→ **Görev Tanımı**
Aşağıdaki kayıtların tüm satırlarını, boş olanları atlayarak numaralı bir listeye dönüştürün.

→ **Sağlanan Veriler**
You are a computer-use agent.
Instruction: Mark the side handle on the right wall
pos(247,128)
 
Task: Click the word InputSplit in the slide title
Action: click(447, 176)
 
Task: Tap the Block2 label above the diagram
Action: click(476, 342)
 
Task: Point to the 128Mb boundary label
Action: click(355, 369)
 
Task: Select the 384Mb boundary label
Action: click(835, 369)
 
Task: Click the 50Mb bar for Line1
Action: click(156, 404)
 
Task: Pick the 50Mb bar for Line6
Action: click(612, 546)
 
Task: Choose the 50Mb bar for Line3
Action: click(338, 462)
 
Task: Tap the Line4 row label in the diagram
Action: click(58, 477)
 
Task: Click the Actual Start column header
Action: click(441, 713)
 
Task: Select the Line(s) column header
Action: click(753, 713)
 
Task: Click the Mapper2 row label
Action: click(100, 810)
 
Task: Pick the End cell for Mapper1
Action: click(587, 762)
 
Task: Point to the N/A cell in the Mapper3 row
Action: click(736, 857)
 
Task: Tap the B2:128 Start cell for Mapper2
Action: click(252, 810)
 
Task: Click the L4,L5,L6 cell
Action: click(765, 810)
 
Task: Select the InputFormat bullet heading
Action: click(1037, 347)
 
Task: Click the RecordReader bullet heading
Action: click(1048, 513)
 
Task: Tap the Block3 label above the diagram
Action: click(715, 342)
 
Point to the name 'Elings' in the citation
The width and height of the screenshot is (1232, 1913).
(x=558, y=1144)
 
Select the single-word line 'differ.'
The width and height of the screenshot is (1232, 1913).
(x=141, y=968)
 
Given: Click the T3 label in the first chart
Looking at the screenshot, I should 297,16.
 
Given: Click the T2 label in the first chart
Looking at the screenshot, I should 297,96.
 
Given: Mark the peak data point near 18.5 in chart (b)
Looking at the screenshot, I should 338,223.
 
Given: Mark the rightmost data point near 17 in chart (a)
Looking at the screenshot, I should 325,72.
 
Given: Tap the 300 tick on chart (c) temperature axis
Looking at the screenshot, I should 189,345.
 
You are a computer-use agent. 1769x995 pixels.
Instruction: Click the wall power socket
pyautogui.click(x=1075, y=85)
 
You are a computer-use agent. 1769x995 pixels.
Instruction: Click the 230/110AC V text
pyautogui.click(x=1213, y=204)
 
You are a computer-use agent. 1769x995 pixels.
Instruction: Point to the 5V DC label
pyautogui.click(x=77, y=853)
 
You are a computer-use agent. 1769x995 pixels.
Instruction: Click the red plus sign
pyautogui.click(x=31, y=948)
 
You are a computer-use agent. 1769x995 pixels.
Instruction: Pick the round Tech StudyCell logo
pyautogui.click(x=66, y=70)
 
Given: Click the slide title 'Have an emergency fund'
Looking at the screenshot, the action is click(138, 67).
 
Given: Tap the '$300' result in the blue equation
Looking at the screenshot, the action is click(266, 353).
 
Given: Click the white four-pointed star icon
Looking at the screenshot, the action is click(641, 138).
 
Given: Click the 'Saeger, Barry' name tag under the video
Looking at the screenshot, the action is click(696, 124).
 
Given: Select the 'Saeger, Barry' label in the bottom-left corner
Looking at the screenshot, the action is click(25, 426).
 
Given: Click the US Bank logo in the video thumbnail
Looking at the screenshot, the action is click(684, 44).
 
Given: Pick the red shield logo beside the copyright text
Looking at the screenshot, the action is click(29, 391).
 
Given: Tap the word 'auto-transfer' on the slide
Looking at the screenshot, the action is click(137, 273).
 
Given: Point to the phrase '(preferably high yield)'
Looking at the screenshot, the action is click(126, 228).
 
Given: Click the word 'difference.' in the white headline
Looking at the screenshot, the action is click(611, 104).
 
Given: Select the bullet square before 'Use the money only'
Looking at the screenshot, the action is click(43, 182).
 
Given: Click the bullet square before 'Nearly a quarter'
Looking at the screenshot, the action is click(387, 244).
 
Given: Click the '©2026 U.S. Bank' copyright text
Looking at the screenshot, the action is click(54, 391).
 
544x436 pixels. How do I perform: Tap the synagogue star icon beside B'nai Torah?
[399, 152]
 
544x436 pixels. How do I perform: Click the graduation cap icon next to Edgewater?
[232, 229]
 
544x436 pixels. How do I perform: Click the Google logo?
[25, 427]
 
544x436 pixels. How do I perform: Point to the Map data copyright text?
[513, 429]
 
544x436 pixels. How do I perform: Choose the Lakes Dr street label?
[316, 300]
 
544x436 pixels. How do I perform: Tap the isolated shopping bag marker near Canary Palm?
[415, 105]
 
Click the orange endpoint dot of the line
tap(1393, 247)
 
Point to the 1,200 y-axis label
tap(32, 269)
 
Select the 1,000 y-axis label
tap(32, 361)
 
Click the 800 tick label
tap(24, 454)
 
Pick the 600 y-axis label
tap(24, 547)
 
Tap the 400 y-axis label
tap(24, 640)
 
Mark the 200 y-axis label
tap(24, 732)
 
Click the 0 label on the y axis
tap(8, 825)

→ **Görev Çıktısı**
1. You are a computer-use agent.
2. Instruction: Mark the side handle on the right wall
3. pos(247,128)
4. Task: Click the word InputSplit in the slide title
5. Action: click(447, 176)
6. Task: Tap the Block2 label above the diagram
7. Action: click(476, 342)
8. Task: Point to the 128Mb boundary label
9. Action: click(355, 369)
10. Task: Select the 384Mb boundary label
11. Action: click(835, 369)
12. Task: Click the 50Mb bar for Line1
13. Action: click(156, 404)
14. Task: Pick the 50Mb bar for Line6
15. Action: click(612, 546)
16. Task: Choose the 50Mb bar for Line3
17. Action: click(338, 462)
18. Task: Tap the Line4 row label in the diagram
19. Action: click(58, 477)
20. Task: Click the Actual Start column header
21. Action: click(441, 713)
22. Task: Select the Line(s) column header
23. Action: click(753, 713)
24. Task: Click the Mapper2 row label
25. Action: click(100, 810)
26. Task: Pick the End cell for Mapper1
27. Action: click(587, 762)
28. Task: Point to the N/A cell in the Mapper3 row
29. Action: click(736, 857)
30. Task: Tap the B2:128 Start cell for Mapper2
31. Action: click(252, 810)
32. Task: Click the L4,L5,L6 cell
33. Action: click(765, 810)
34. Task: Select the InputFormat bullet heading
35. Action: click(1037, 347)
36. Task: Click the RecordReader bullet heading
37. Action: click(1048, 513)
38. Task: Tap the Block3 label above the diagram
39. Action: click(715, 342)
40. Point to the name 'Elings' in the citation
41. The width and height of the screenshot is (1232, 1913).
42. (x=558, y=1144)
43. Select the single-word line 'differ.'
44. The width and height of the screenshot is (1232, 1913).
45. (x=141, y=968)
46. Given: Click the T3 label in the first chart
47. Looking at the screenshot, I should 297,16.
48. Given: Click the T2 label in the first chart
49. Looking at the screenshot, I should 297,96.
50. Given: Mark the peak data point near 18.5 in chart (b)
51. Looking at the screenshot, I should 338,223.
52. Given: Mark the rightmost data point near 17 in chart (a)
53. Looking at the screenshot, I should 325,72.
54. Given: Tap the 300 tick on chart (c) temperature axis
55. Looking at the screenshot, I should 189,345.
56. You are a computer-use agent. 1769x995 pixels.
57. Instruction: Click the wall power socket
58. pyautogui.click(x=1075, y=85)
59. You are a computer-use agent. 1769x995 pixels.
60. Instruction: Click the 230/110AC V text
61. pyautogui.click(x=1213, y=204)
62. You are a computer-use agent. 1769x995 pixels.
63. Instruction: Point to the 5V DC label
64. pyautogui.click(x=77, y=853)
65. You are a computer-use agent. 1769x995 pixels.
66. Instruction: Click the red plus sign
67. pyautogui.click(x=31, y=948)
68. You are a computer-use agent. 1769x995 pixels.
69. Instruction: Pick the round Tech StudyCell logo
70. pyautogui.click(x=66, y=70)
71. Given: Click the slide title 'Have an emergency fund'
72. Looking at the screenshot, the action is click(138, 67).
73. Given: Tap the '$300' result in the blue equation
74. Looking at the screenshot, the action is click(266, 353).
75. Given: Click the white four-pointed star icon
76. Looking at the screenshot, the action is click(641, 138).
77. Given: Click the 'Saeger, Barry' name tag under the video
78. Looking at the screenshot, the action is click(696, 124).
79. Given: Select the 'Saeger, Barry' label in the bottom-left corner
80. Looking at the screenshot, the action is click(25, 426).
81. Given: Click the US Bank logo in the video thumbnail
82. Looking at the screenshot, the action is click(684, 44).
83. Given: Pick the red shield logo beside the copyright text
84. Looking at the screenshot, the action is click(29, 391).
85. Given: Tap the word 'auto-transfer' on the slide
86. Looking at the screenshot, the action is click(137, 273).
87. Given: Point to the phrase '(preferably high yield)'
88. Looking at the screenshot, the action is click(126, 228).
89. Given: Click the word 'difference.' in the white headline
90. Looking at the screenshot, the action is click(611, 104).
91. Given: Select the bullet square before 'Use the money only'
92. Looking at the screenshot, the action is click(43, 182).
93. Given: Click the bullet square before 'Nearly a quarter'
94. Looking at the screenshot, the action is click(387, 244).
95. Given: Click the '©2026 U.S. Bank' copyright text
96. Looking at the screenshot, the action is click(54, 391).
97. 544x436 pixels. How do I perform: Tap the synagogue star icon beside B'nai Torah?
98. [399, 152]
99. 544x436 pixels. How do I perform: Click the graduation cap icon next to Edgewater?
100. [232, 229]
101. 544x436 pixels. How do I perform: Click the Google logo?
102. [25, 427]
103. 544x436 pixels. How do I perform: Point to the Map data copyright text?
104. [513, 429]
105. 544x436 pixels. How do I perform: Choose the Lakes Dr street label?
106. [316, 300]
107. 544x436 pixels. How do I perform: Tap the isolated shopping bag marker near Canary Palm?
108. [415, 105]
109. Click the orange endpoint dot of the line
110. tap(1393, 247)
111. Point to the 1,200 y-axis label
112. tap(32, 269)
113. Select the 1,000 y-axis label
114. tap(32, 361)
115. Click the 800 tick label
116. tap(24, 454)
117. Pick the 600 y-axis label
118. tap(24, 547)
119. Tap the 400 y-axis label
120. tap(24, 640)
121. Mark the 200 y-axis label
122. tap(24, 732)
123. Click the 0 label on the y axis
124. tap(8, 825)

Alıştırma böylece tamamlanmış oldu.